ASSIGNMENT:
Print the data that follows again, keeping every line exact.

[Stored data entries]
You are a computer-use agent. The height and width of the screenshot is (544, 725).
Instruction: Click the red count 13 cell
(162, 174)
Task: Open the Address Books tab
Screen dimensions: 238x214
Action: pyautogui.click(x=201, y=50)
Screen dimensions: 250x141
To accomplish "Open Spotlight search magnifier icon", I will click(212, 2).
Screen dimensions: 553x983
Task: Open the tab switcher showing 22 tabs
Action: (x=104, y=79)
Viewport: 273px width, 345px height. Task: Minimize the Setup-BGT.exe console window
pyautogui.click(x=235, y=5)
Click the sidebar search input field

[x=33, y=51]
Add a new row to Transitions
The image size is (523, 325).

SOLUTION TO THIS TASK:
You are a computer-use agent. The height and width of the screenshot is (544, 725).
Instruction: Click the red count 13 cell
(162, 174)
Task: Open the Address Books tab
Screen dimensions: 238x214
Action: pyautogui.click(x=201, y=50)
Screen dimensions: 250x141
To accomplish "Open Spotlight search magnifier icon", I will click(212, 2).
Screen dimensions: 553x983
Task: Open the tab switcher showing 22 tabs
Action: (x=104, y=79)
Viewport: 273px width, 345px height. Task: Minimize the Setup-BGT.exe console window
pyautogui.click(x=235, y=5)
Click the sidebar search input field

[x=33, y=51]
Add a new row to Transitions
The image size is (523, 325).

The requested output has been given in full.